# Dataset extract:
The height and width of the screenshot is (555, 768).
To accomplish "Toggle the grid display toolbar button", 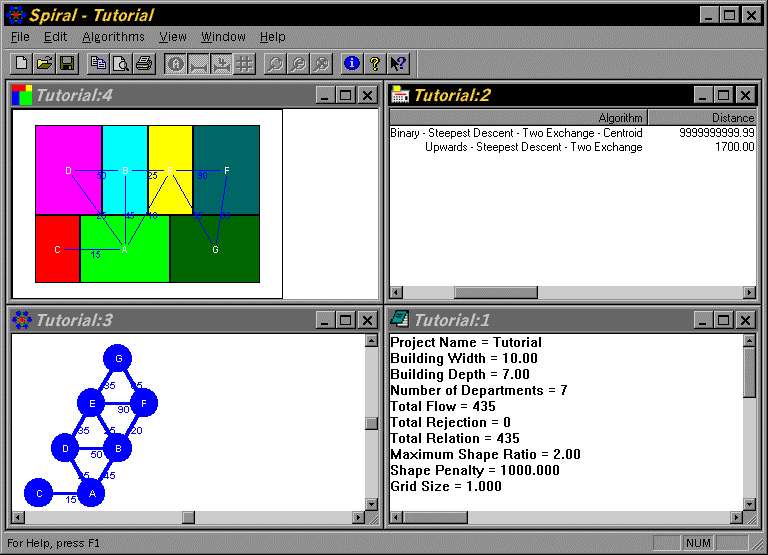I will (x=244, y=63).
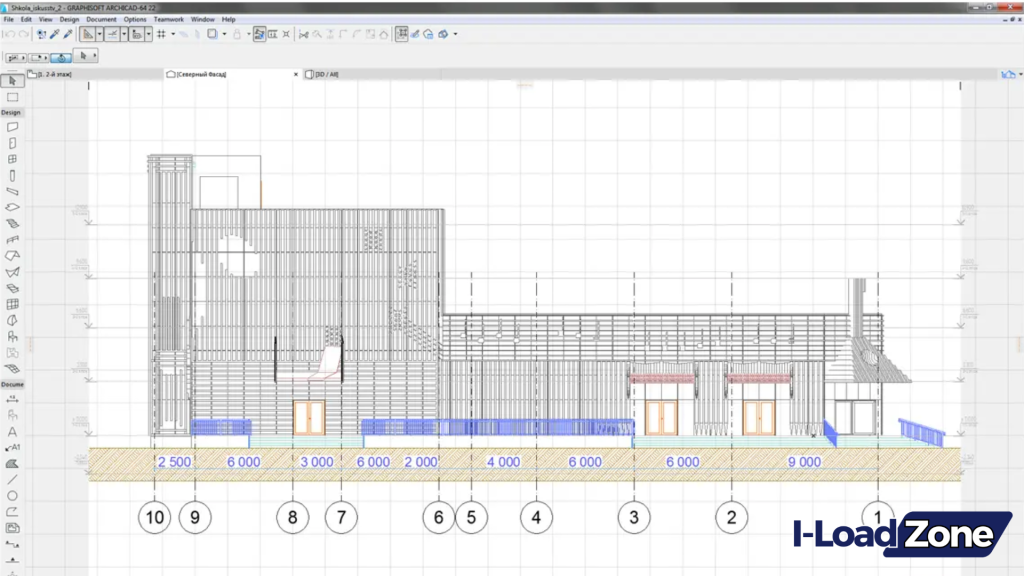This screenshot has width=1024, height=576.
Task: Pick the eyedropper Pick Up Parameters tool
Action: [x=54, y=34]
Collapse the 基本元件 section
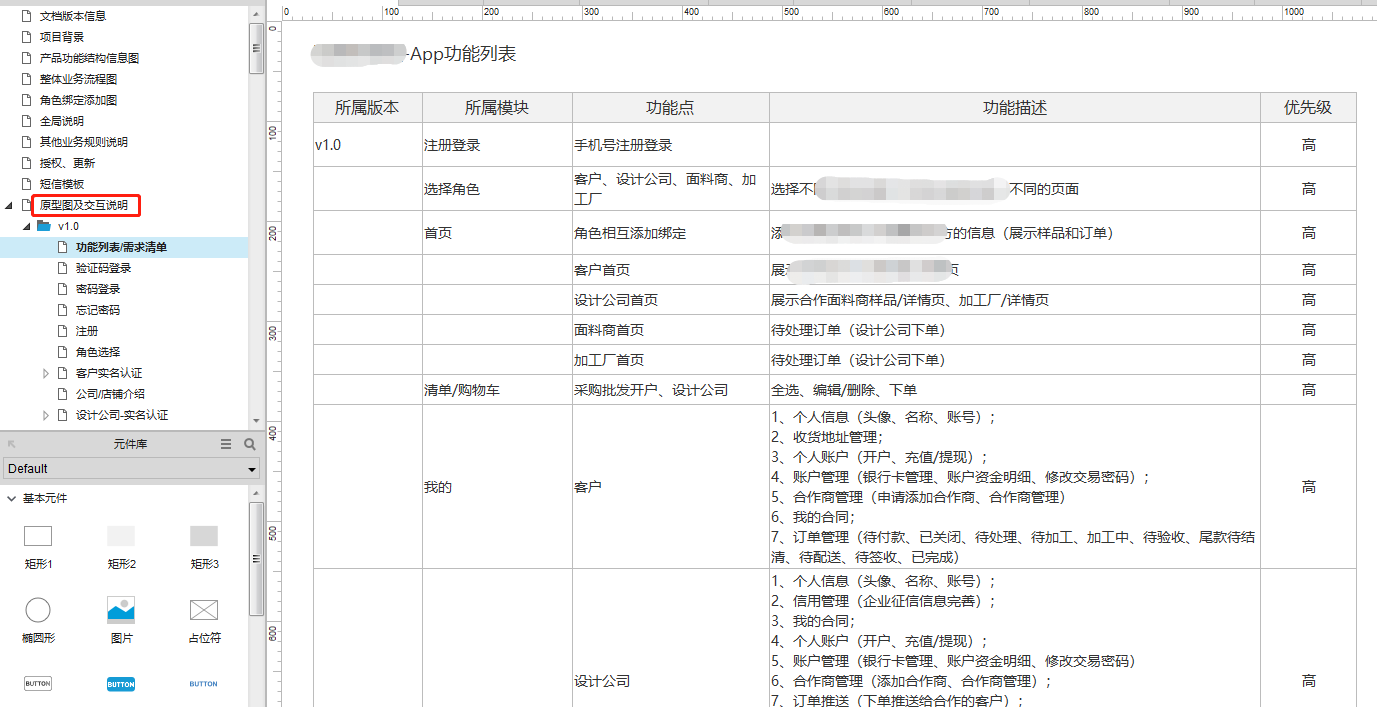The height and width of the screenshot is (707, 1377). [x=10, y=498]
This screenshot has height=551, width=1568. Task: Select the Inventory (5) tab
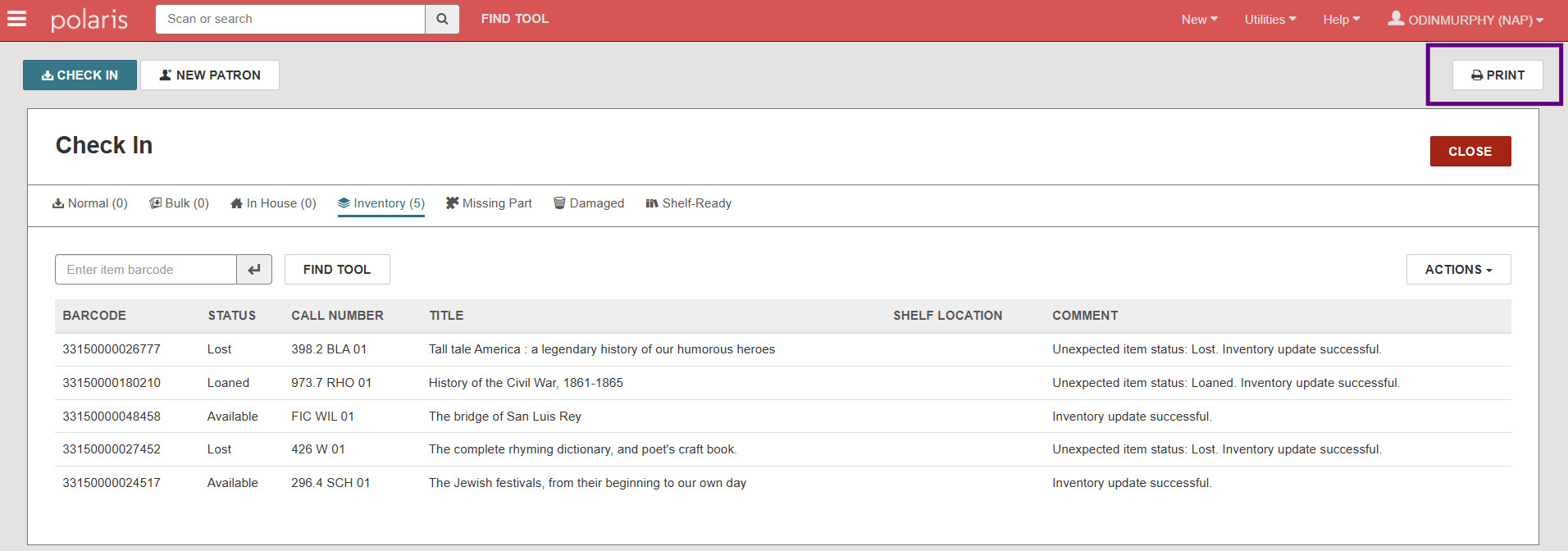pos(381,203)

# Task objective:
Convert everything from the line containing "Collapse the 基本元件 section" down through the end of the entries into a numbered list, skipping blank lines and leaving out the pictures.

# Task answer:
1. Collapse the 基本元件 section
2. The height and width of the screenshot is (707, 1377). [x=10, y=498]
3. This screenshot has height=551, width=1568. Task: Select the Inventory (5) tab
4. pos(381,203)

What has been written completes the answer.